Анатоль в кабинете лежал, облокотившись на руку, на диване, задумчиво улыбался и что-то нежно про себя шептал своим красивым ртом.
— Иди, съешь что-нибудь. Ну выпей! — кричал ему из другой комнаты Долохов.
— Не хочу! — ответил Анатоль, всё продолжая улыбаться.
— Иди, Балага приехал.
Анатоль встал и вошел в столовую. Балага был известный троечный ямщик, уже лет шесть знавший Долохова и Анатоля, и служивший им своими тройками. Не раз он, когда полк Анатоля стоял в Твери, с вечера увозил его из Твери, к рассвету доставлял в Москву и увозил на другой день ночью. Не раз он увозил Долохова от погони, не раз он по городу катал их с цыганами и дамочками, как называл Балага. Не раз он с их работой давил по Москве народ и извозчиков, и всегда его выручали его господа, как он называл их. Не одну лошадь он загнал под ними. Не раз он был бит ими, не раз напаивали они его шампанским и мадерой, которую он любил, и не одну штуку он знал за каждым из них, которая обыкновенному человеку давно бы заслужила Сибирь. В кутежах своих они часто зазывали Балагу, заставляли его пить и плясать у цыган, и не одна тысяча их денег перешла через его руки. Служа им, он двадцать раз в году рисковал и своей жизнью и своей шкурой, и на их работе переморил больше лошадей, чем они ему переплатили денег. Но он любил их, любил эту безумную езду, по восемнадцати верст в час, любил перекувырнуть извозчика и раздавить пешехода по Москве, и во весь скок пролететь по московским улицам. Он любил слышать за собой этот дикий крик пьяных голосов: «пошел! пошел!» тогда как уж и так нельзя было ехать шибче; любил вытянуть больно по шее мужика, который и так ни жив, ни мертв сторонился от него. «Настоящие господа!» думал он.
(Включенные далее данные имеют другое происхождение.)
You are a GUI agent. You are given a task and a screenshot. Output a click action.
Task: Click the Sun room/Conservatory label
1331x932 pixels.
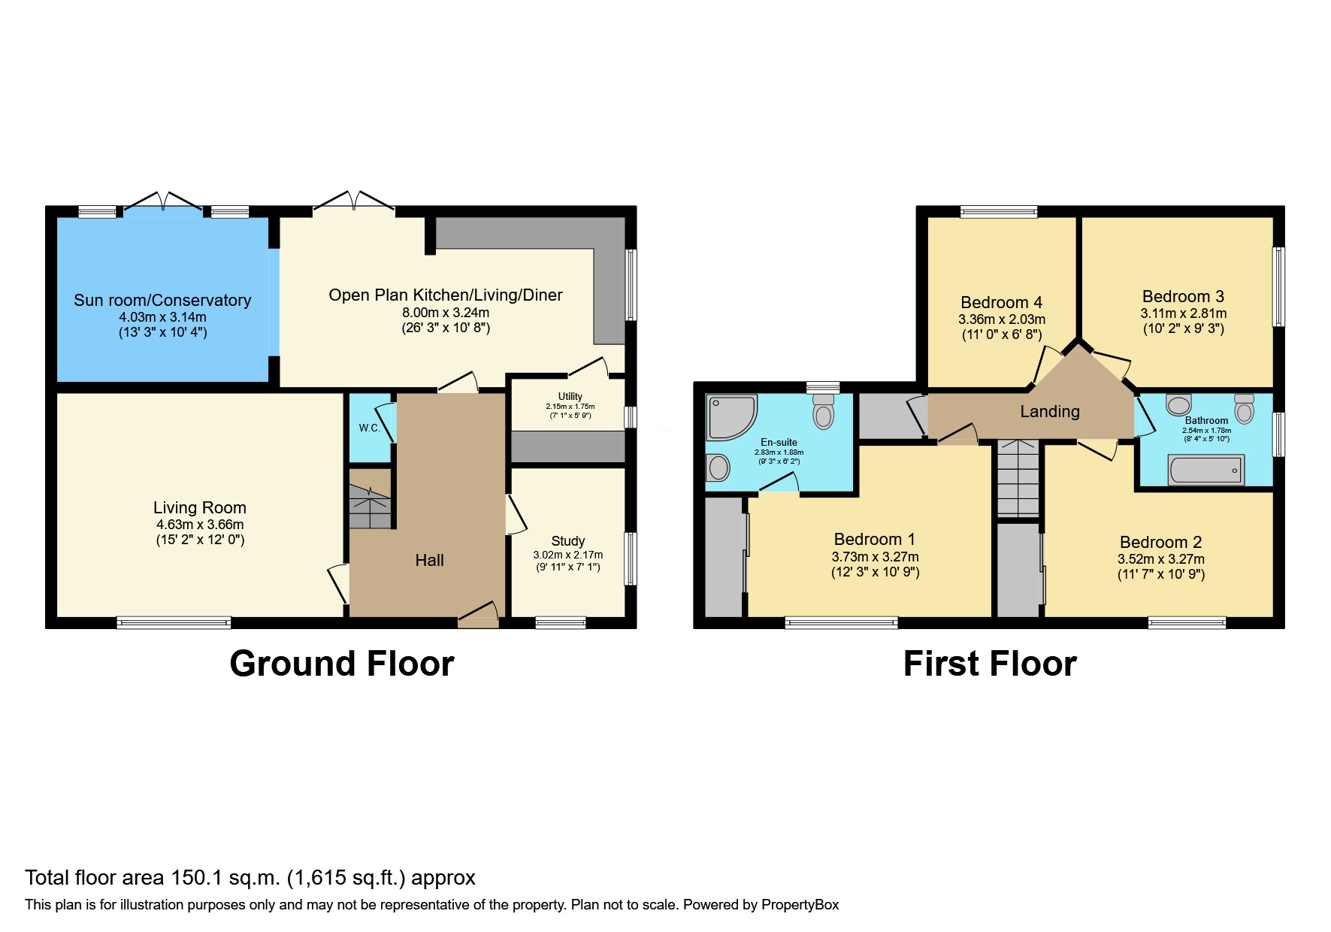(x=162, y=300)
Анатоль и Долохов тоже любили Балагу за его мастерство езды и за то, что он любил то же, что и они. С другими Балага рядился, брал по двадцати пяти рублей за двухчасовое катанье и с другими только изредка ездил сам, а больше посылал своих молодцов. Но с своими господами, как он называл их, он всегда ехал сам и никогда ничего не требовал за свою работу. Только узнав через камердинеров время, когда были деньги, он раз в несколько месяцев приходил поутру, трезвый и, низко кланяясь, просил выручить его. Его всегда сажали господа.
— Уж вы меня вызвольте, батюшка Федор Иваныч или ваше сиятельство, — говорил он. — Обезлошадничал вовсе, на ярманку ехать уж ссудите, что можете.
И Анатоль и Долохов, когда бывали в деньгах, давали ему по тысяче и по две рублей.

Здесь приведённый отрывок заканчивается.